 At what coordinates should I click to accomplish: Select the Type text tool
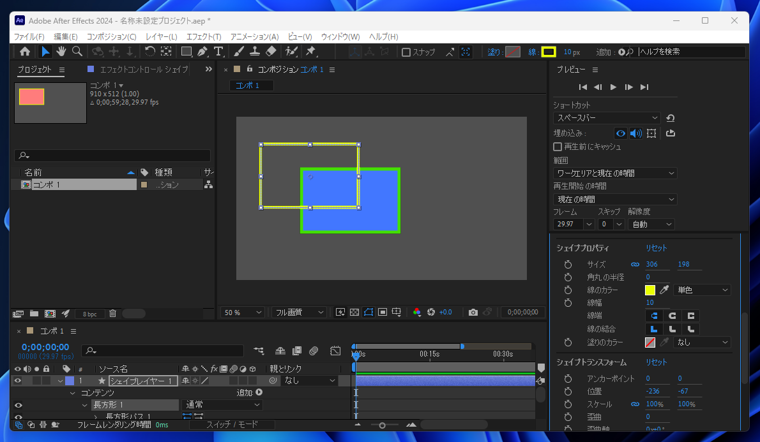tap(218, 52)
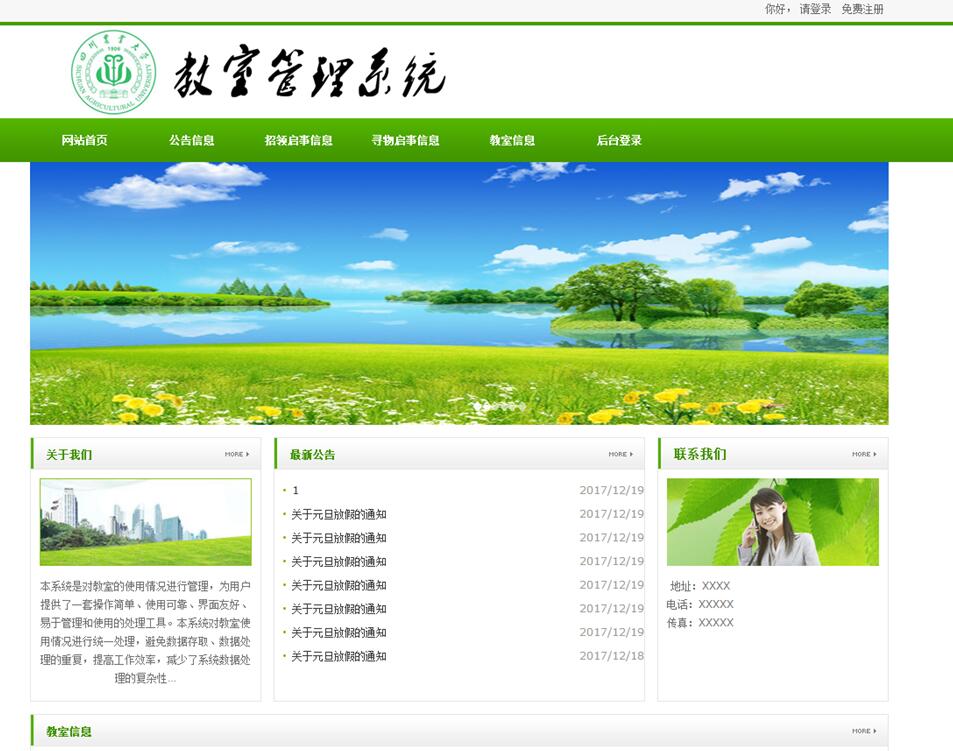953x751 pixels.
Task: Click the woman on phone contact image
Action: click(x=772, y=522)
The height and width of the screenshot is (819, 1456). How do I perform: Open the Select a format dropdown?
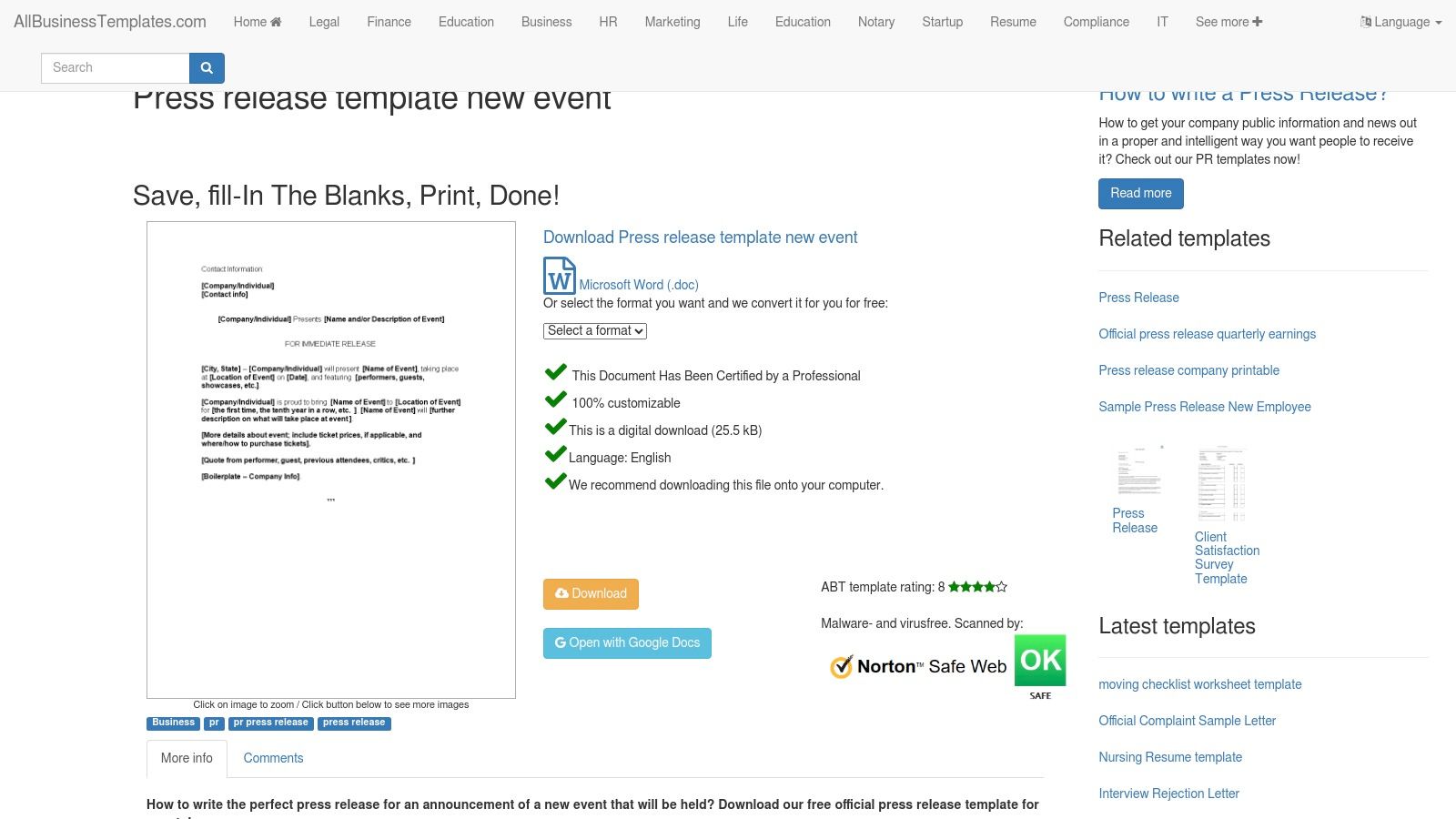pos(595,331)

--------------------

■ **EXERCISE AIM**:
Would you retype all the material above exactly, apart from its pictures?

■ **WRITTEN RESPONSE**:
 At what coordinates should I click to accomplish: Select the Type text tool
tap(218, 52)
953x751 pixels.
Task: Click the woman on phone contact image
Action: click(x=772, y=522)
The height and width of the screenshot is (819, 1456). How do I perform: Open the Select a format dropdown?
pos(595,331)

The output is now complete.